## Your assignment
Copy each line of the entries beneath that contains the word "agent".

## Data to process
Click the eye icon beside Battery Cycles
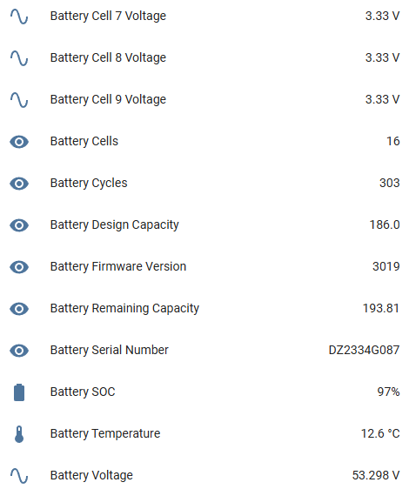409x489 pixels. (x=19, y=184)
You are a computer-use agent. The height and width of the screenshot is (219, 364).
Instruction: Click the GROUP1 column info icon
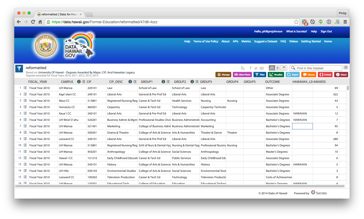point(163,82)
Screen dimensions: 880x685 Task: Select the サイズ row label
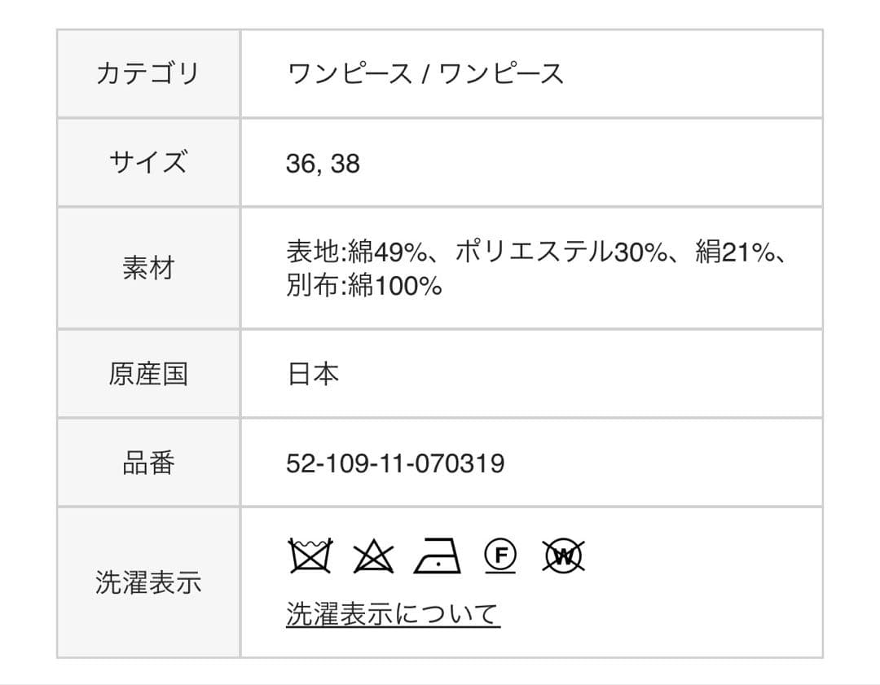(147, 163)
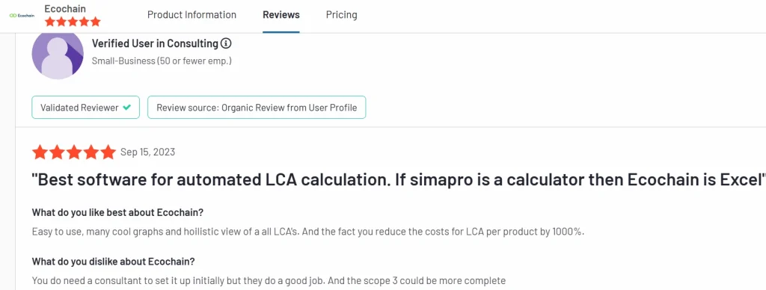
Task: Open the Product Information tab
Action: (192, 15)
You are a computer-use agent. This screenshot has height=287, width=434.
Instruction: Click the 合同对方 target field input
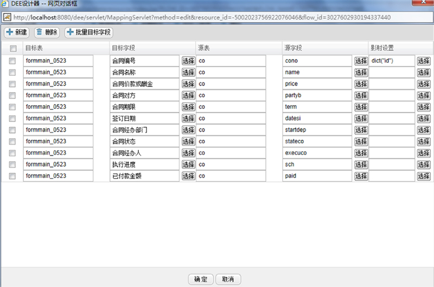pos(144,95)
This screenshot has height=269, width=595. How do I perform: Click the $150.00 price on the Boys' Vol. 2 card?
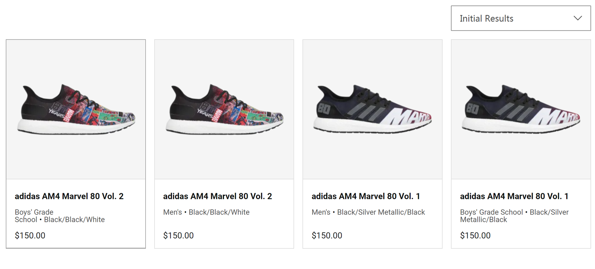[x=30, y=236]
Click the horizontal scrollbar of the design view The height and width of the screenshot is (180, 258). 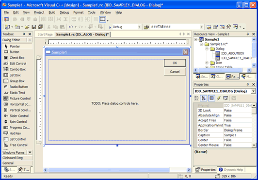pyautogui.click(x=117, y=170)

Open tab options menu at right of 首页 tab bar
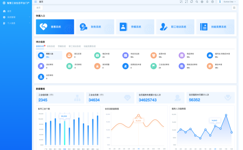(234, 7)
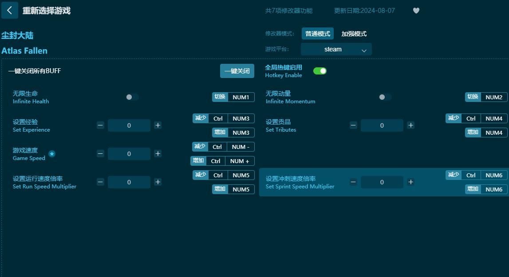Click the back arrow to reselect game
The height and width of the screenshot is (277, 509).
click(x=9, y=10)
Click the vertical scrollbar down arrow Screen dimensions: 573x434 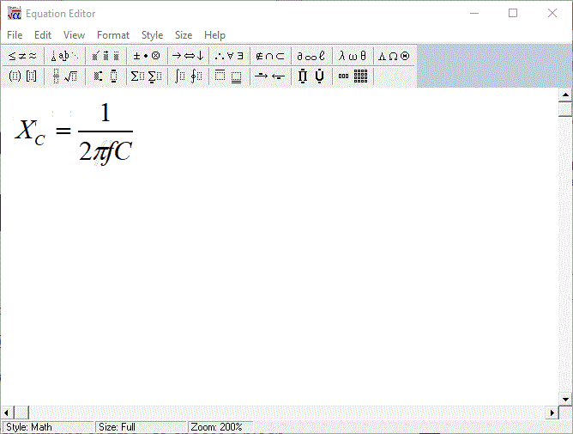click(565, 399)
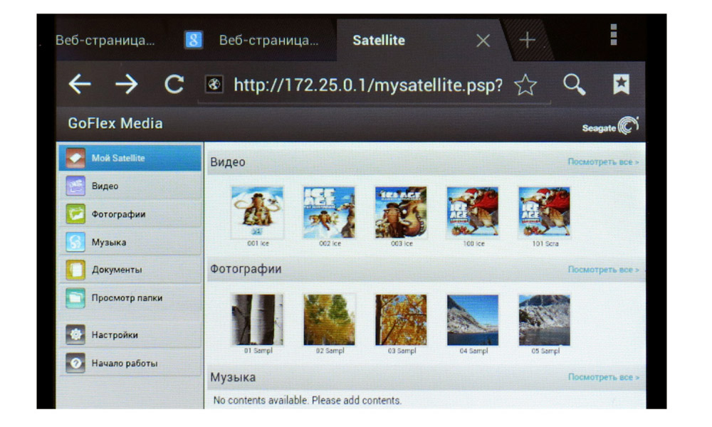Open Настройки in the sidebar
The height and width of the screenshot is (427, 712).
pos(130,334)
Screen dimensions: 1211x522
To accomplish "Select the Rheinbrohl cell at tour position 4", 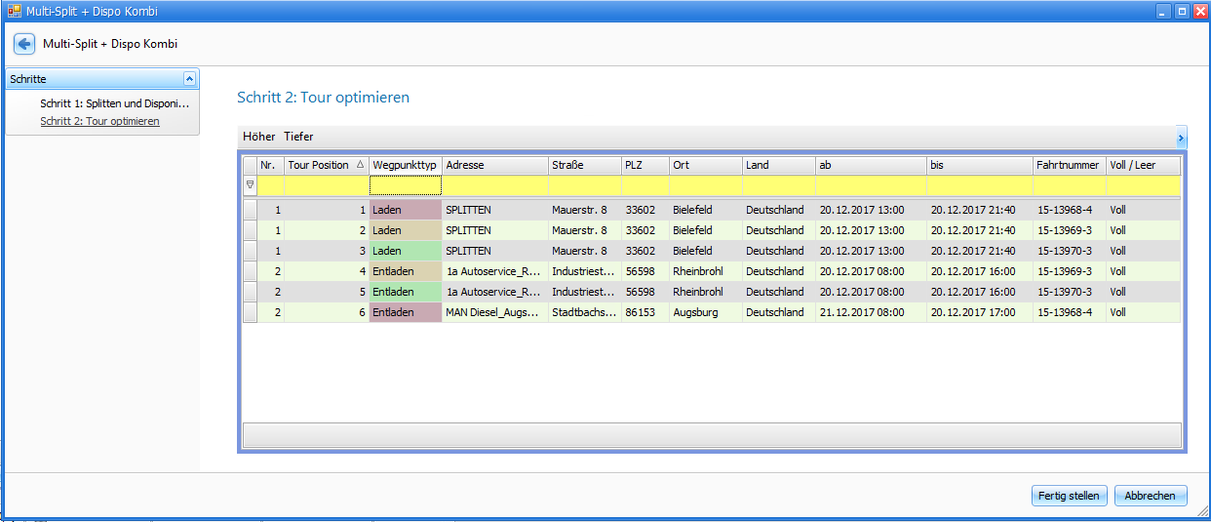I will [705, 271].
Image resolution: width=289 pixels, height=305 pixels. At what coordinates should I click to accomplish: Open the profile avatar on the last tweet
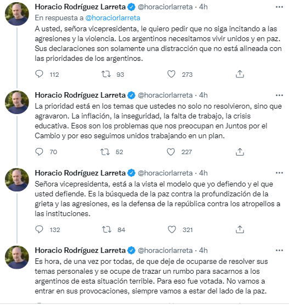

## Reply
You are a computer-use agent. The height and width of the screenshot is (219, 364).
You are a computer-use agent. This screenshot has height=287, width=434.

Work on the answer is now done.